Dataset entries
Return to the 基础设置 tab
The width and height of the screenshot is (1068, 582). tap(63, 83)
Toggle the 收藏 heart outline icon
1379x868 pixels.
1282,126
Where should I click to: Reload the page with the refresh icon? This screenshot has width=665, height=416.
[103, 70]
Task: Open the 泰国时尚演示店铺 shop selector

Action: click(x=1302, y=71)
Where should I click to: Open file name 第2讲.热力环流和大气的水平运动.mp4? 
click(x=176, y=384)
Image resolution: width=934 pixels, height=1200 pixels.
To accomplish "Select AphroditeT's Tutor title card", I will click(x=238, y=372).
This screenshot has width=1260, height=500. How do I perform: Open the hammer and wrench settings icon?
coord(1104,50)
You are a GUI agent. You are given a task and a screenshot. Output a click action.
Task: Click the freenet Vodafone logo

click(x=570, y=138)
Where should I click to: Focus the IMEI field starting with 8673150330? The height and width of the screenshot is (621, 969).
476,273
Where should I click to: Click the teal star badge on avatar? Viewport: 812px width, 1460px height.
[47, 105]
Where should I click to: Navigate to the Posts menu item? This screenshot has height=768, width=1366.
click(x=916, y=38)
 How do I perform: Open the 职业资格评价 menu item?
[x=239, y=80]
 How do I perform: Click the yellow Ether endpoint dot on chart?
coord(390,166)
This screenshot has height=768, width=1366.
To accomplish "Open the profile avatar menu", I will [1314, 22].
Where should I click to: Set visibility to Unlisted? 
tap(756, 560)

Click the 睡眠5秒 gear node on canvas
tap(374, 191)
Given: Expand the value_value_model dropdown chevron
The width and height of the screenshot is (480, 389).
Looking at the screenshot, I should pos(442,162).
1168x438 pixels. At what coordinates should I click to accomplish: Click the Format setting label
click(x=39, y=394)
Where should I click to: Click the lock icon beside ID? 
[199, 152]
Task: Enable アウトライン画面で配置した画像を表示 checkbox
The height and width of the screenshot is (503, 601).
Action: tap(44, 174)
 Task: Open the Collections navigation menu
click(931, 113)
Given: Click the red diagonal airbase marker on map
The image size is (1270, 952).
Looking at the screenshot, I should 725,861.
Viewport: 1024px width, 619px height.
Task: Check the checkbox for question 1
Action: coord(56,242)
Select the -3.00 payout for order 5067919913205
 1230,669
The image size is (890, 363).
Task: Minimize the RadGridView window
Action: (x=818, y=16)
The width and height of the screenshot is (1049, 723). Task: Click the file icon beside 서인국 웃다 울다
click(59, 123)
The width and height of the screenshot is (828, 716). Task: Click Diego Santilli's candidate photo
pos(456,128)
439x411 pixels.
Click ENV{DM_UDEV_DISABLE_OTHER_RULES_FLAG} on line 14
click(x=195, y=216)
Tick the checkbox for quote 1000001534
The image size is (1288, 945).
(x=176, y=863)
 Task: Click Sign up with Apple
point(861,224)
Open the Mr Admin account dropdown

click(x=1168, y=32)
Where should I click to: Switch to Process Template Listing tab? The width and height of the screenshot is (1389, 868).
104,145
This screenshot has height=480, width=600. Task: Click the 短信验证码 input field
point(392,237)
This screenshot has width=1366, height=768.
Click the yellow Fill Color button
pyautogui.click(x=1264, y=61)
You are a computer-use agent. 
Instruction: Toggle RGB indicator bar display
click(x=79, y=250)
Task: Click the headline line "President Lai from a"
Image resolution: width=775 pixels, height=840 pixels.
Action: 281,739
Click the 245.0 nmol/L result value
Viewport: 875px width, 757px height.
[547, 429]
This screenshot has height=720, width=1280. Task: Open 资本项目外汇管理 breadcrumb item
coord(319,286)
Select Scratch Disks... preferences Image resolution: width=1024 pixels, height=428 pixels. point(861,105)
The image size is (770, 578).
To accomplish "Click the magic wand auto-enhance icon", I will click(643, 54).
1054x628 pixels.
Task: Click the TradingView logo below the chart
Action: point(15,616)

→ GOAL OF THE EXERCISE
Each line above is to be restated exactly.

→ SOLUTION FOR THIS PROBLEM
Return to the 基础设置 tab
The width and height of the screenshot is (1068, 582). tap(63, 83)
Toggle the 收藏 heart outline icon
1379x868 pixels.
1282,126
Where should I click to: Reload the page with the refresh icon? This screenshot has width=665, height=416.
[103, 70]
Task: Open the 泰国时尚演示店铺 shop selector

Action: click(x=1302, y=71)
Where should I click to: Open file name 第2讲.热力环流和大气的水平运动.mp4? 
click(x=176, y=384)
Image resolution: width=934 pixels, height=1200 pixels.
To accomplish "Select AphroditeT's Tutor title card", I will click(x=238, y=372).
This screenshot has width=1260, height=500. How do I perform: Open the hammer and wrench settings icon?
coord(1104,50)
You are a GUI agent. You are given a task and a screenshot. Output a click action.
Task: Click the freenet Vodafone logo

click(x=570, y=138)
Where should I click to: Focus the IMEI field starting with 8673150330? The height and width of the screenshot is (621, 969).
476,273
Where should I click to: Click the teal star badge on avatar? Viewport: 812px width, 1460px height.
[47, 105]
Where should I click to: Navigate to the Posts menu item? This screenshot has height=768, width=1366.
click(x=916, y=38)
 How do I perform: Open the 职业资格评价 menu item?
[x=239, y=80]
 How do I perform: Click the yellow Ether endpoint dot on chart?
coord(390,166)
This screenshot has height=768, width=1366.
To accomplish "Open the profile avatar menu", I will [1314, 22].
Where should I click to: Set visibility to Unlisted? 
tap(756, 560)

Click the 睡眠5秒 gear node on canvas
tap(374, 191)
Given: Expand the value_value_model dropdown chevron
The width and height of the screenshot is (480, 389).
Looking at the screenshot, I should pos(442,162).
1168x438 pixels. At what coordinates should I click to accomplish: Click the Format setting label
click(x=39, y=394)
Where should I click to: Click the lock icon beside ID? 
[199, 152]
Task: Enable アウトライン画面で配置した画像を表示 checkbox
The height and width of the screenshot is (503, 601).
Action: tap(44, 174)
 Task: Open the Collections navigation menu
click(931, 113)
Given: Click the red diagonal airbase marker on map
The image size is (1270, 952).
Looking at the screenshot, I should 725,861.
Viewport: 1024px width, 619px height.
Task: Check the checkbox for question 1
Action: coord(56,242)
Select the -3.00 payout for order 5067919913205
 1230,669
The image size is (890, 363).
Task: Minimize the RadGridView window
Action: (x=818, y=16)
The width and height of the screenshot is (1049, 723). Task: Click the file icon beside 서인국 웃다 울다
click(59, 123)
The width and height of the screenshot is (828, 716). Task: Click Diego Santilli's candidate photo
pos(456,128)
439x411 pixels.
Click ENV{DM_UDEV_DISABLE_OTHER_RULES_FLAG} on line 14
click(x=195, y=216)
Tick the checkbox for quote 1000001534
The image size is (1288, 945).
(x=176, y=863)
 Task: Click Sign up with Apple
point(861,224)
Open the Mr Admin account dropdown

click(x=1168, y=32)
Where should I click to: Switch to Process Template Listing tab? The width and height of the screenshot is (1389, 868).
104,145
This screenshot has height=480, width=600. Task: Click the 短信验证码 input field
point(392,237)
This screenshot has width=1366, height=768.
Click the yellow Fill Color button
pyautogui.click(x=1264, y=61)
You are a computer-use agent. 
Instruction: Toggle RGB indicator bar display
click(x=79, y=250)
Task: Click the headline line "President Lai from a"
Image resolution: width=775 pixels, height=840 pixels.
Action: 281,739
Click the 245.0 nmol/L result value
Viewport: 875px width, 757px height.
[547, 429]
This screenshot has height=720, width=1280. Task: Open 资本项目外汇管理 breadcrumb item
coord(319,286)
Select Scratch Disks... preferences Image resolution: width=1024 pixels, height=428 pixels. point(861,105)
The image size is (770, 578).
To accomplish "Click the magic wand auto-enhance icon", I will click(643, 54).
1054x628 pixels.
Task: Click the TradingView logo below the chart
Action: point(15,616)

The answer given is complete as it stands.